The school year may be in full swing but it can take kids quite some time to wind down from a summer of fun and later bed times into a proper sleep schedule.
The right amount of sleep is incredibly important for every school-going child and can mean the difference between effective learning and development.
According to nationwidechildrens.org: “School-aged children need between 10 and 11 hours of rest per night.
“Not getting enough sleep is common in this age group, given increasing school obligations (e.g. homework), evening activities, and later bedtimes.
“Sleep problems are also common in school-aged children, including sleepwalking, sleep terrors, teeth grinding, nighttime fears, snoring, and noisy breathing.”
The experts have listed some signs of sleep deprivation in school-aged children that parents should look out for.
Mood changes
Sleep deprivation may cause your school-aged child to be moody, irritable, and cranky. In addition, he may have a difficult time regulating his mood, such as by getting frustrated or upset more easily.
Behavioural issues
School-aged children who do not get enough sleep are more likely to have behaviour problems, such as noncompliance and hyperactivity.
Cognitive ability
Inadequate sleep may result in problems with attention, memory, decision making, reaction time, and creativity, all which are important in school.

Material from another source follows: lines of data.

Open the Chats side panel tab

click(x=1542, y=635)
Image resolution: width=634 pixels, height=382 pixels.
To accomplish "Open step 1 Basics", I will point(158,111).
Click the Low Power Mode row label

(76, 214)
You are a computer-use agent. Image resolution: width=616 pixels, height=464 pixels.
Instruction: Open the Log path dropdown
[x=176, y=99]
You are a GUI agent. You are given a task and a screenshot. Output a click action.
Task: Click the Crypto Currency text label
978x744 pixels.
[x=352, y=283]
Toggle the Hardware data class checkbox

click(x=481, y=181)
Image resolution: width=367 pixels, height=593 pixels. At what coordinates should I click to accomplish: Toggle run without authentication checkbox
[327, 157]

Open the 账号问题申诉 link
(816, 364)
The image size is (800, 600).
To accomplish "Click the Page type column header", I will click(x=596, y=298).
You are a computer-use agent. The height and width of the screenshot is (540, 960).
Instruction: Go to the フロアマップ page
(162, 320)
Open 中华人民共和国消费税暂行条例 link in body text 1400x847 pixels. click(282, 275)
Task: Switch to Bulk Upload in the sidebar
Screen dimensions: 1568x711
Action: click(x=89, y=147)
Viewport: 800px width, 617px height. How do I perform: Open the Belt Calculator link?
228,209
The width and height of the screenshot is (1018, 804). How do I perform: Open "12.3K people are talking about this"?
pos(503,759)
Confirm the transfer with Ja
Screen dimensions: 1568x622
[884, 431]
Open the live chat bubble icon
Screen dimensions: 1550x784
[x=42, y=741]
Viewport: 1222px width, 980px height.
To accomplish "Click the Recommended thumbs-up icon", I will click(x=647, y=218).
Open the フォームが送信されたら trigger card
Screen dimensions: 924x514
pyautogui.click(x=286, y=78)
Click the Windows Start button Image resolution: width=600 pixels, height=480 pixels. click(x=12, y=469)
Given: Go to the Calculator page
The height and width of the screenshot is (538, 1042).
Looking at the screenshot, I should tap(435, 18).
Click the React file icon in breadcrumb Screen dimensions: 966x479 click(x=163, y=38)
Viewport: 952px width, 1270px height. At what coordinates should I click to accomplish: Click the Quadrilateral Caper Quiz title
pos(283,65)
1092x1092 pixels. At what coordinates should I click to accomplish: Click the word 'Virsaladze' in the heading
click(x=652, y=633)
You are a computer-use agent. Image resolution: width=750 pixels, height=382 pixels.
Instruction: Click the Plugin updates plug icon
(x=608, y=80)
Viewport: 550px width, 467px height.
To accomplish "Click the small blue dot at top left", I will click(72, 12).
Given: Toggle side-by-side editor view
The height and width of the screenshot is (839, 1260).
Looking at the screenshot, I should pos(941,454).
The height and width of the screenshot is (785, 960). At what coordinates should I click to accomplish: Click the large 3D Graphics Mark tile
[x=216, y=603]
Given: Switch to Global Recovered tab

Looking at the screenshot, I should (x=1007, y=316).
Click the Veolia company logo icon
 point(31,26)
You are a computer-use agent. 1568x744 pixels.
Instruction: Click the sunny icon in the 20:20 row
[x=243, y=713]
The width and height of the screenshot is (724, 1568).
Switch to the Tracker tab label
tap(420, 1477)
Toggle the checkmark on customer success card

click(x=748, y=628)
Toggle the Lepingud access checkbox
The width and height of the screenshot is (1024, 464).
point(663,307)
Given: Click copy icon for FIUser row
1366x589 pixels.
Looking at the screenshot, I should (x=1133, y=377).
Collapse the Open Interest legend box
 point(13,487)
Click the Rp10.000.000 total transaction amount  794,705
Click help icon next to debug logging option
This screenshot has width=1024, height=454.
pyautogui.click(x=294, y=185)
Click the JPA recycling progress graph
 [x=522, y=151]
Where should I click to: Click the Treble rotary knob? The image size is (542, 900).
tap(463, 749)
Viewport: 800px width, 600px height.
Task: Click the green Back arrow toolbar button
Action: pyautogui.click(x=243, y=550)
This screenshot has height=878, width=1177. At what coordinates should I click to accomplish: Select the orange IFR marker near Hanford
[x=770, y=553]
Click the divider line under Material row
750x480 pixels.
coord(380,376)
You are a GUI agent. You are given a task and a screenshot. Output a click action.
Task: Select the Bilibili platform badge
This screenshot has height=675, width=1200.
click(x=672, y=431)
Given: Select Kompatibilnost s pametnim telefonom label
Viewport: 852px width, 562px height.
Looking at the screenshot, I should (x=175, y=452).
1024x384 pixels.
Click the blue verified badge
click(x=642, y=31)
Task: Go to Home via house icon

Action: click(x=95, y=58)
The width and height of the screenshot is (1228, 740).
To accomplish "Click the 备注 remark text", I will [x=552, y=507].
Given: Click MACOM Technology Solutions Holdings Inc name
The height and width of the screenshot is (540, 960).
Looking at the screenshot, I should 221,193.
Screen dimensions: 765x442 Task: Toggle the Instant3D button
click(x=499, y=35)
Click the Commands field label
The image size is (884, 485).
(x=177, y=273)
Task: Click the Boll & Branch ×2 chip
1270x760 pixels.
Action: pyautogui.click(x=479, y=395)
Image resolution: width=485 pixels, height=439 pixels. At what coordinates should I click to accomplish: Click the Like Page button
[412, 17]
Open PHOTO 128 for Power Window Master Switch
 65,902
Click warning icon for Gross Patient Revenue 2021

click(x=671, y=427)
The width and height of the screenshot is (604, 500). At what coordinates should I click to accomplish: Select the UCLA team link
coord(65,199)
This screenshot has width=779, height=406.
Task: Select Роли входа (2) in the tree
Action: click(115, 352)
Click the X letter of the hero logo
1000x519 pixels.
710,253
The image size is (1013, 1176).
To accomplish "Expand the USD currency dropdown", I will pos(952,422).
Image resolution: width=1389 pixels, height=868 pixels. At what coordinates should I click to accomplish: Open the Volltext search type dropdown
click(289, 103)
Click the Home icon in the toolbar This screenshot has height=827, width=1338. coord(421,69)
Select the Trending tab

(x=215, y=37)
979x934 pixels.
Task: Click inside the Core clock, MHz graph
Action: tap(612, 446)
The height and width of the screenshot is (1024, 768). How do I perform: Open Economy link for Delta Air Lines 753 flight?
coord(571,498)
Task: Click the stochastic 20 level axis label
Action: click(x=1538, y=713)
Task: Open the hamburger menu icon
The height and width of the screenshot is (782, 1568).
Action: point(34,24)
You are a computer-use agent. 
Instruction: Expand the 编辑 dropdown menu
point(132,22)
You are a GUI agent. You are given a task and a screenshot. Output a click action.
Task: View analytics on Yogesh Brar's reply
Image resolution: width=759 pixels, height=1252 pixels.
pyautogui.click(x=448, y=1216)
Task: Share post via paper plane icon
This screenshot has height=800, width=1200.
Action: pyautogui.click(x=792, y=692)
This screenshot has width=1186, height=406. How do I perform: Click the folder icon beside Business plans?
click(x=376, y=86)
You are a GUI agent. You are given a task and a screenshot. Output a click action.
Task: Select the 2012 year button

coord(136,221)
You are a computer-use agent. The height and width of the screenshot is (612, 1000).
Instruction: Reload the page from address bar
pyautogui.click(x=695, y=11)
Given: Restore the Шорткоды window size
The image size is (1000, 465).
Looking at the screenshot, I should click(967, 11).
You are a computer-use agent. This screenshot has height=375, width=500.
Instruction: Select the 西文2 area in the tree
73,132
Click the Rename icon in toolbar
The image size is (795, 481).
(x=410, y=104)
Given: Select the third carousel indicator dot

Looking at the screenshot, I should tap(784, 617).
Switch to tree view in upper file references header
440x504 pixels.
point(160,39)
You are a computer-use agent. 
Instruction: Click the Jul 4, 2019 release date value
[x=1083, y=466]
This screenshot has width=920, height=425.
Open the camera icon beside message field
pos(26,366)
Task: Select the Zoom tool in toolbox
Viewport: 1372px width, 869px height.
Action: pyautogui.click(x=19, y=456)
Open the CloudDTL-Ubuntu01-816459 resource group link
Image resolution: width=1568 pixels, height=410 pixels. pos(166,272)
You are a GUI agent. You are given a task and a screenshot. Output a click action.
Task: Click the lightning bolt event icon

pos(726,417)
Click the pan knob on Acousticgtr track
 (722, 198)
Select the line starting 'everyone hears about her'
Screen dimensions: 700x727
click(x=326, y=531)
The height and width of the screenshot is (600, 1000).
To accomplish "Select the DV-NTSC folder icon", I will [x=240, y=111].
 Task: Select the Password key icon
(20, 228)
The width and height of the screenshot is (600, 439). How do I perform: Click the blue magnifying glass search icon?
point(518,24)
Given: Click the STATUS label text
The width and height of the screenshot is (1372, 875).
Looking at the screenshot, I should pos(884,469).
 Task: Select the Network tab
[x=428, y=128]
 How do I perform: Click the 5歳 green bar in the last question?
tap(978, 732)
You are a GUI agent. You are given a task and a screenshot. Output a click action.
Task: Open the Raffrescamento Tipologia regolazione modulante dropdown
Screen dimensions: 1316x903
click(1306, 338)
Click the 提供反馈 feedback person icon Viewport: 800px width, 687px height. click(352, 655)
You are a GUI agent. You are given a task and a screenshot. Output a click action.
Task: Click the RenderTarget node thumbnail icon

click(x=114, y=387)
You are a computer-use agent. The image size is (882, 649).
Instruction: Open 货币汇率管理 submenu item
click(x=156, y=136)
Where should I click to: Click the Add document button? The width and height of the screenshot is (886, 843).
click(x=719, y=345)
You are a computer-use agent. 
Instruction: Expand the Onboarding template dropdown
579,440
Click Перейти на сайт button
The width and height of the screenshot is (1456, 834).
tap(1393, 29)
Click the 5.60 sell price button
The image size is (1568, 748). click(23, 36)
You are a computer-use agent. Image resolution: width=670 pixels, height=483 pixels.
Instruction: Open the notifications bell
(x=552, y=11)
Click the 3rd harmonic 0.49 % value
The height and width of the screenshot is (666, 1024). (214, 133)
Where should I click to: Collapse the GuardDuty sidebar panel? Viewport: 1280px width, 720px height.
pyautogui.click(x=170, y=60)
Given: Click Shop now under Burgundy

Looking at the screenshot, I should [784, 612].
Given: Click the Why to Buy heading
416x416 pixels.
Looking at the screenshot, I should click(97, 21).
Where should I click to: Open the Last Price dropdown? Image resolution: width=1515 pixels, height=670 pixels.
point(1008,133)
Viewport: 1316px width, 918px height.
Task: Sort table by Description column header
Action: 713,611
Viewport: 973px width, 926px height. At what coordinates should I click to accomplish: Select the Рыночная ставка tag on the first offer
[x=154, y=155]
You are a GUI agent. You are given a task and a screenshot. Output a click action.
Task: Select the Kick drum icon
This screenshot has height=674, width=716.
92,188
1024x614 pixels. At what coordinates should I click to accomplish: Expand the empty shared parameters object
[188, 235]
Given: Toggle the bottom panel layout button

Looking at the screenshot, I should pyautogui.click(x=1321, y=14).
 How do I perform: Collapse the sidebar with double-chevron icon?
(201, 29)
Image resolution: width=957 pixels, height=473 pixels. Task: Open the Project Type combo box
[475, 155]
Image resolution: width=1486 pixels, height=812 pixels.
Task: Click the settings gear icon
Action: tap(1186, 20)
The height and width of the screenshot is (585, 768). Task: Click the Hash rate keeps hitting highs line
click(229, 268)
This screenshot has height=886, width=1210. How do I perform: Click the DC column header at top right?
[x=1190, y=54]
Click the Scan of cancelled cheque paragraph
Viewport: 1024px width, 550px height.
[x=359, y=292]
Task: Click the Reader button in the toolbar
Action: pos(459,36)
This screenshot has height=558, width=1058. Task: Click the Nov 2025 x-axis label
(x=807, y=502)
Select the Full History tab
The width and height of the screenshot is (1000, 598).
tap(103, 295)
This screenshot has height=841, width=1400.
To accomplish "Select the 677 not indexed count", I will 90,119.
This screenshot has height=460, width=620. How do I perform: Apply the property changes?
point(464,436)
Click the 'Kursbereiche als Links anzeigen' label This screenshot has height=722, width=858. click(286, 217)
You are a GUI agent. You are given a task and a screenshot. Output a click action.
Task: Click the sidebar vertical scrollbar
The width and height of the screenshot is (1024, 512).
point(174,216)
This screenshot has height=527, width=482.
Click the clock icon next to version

How to help your school-aged child sleep well
Schedule
You should try your best to develop a regular sleep schedule. Your child should go to bed and wake up at about the same time each day.
Bedtime routine
School-aged children continue to benefit from a bedtime routine that is the same every night and includes calm and enjoyable activities. Including one-on-one time with a parent is helpful in maintaining communication with your child and having a clear connection every day.
Environment
Set up a soothing sleep environment. Make sure your child’s bedroom is comfortable, dark, cool, and quiet. A nightlight is fine; a television is not.
Set limits
If your school-aged child stalls at bedtime, be sure to set clear limits, such as what time lights must be turned off and how many bedtime stories you will read.
Technology
Turn off televisions, computers, and radios. Television viewing, computer-game playing, internet use, and other stimulating activities at bedtime will cause sleep problems.
Avoid caffeine
Caffeine can be found in sodas, coffee-based products, iced tea, and many other substances.
If your child has difficulties falling asleep or staying asleep, snores, experiences unusual awakenings, or has sleep problems that are causing disruption during the day, you should contact your child’s doctor.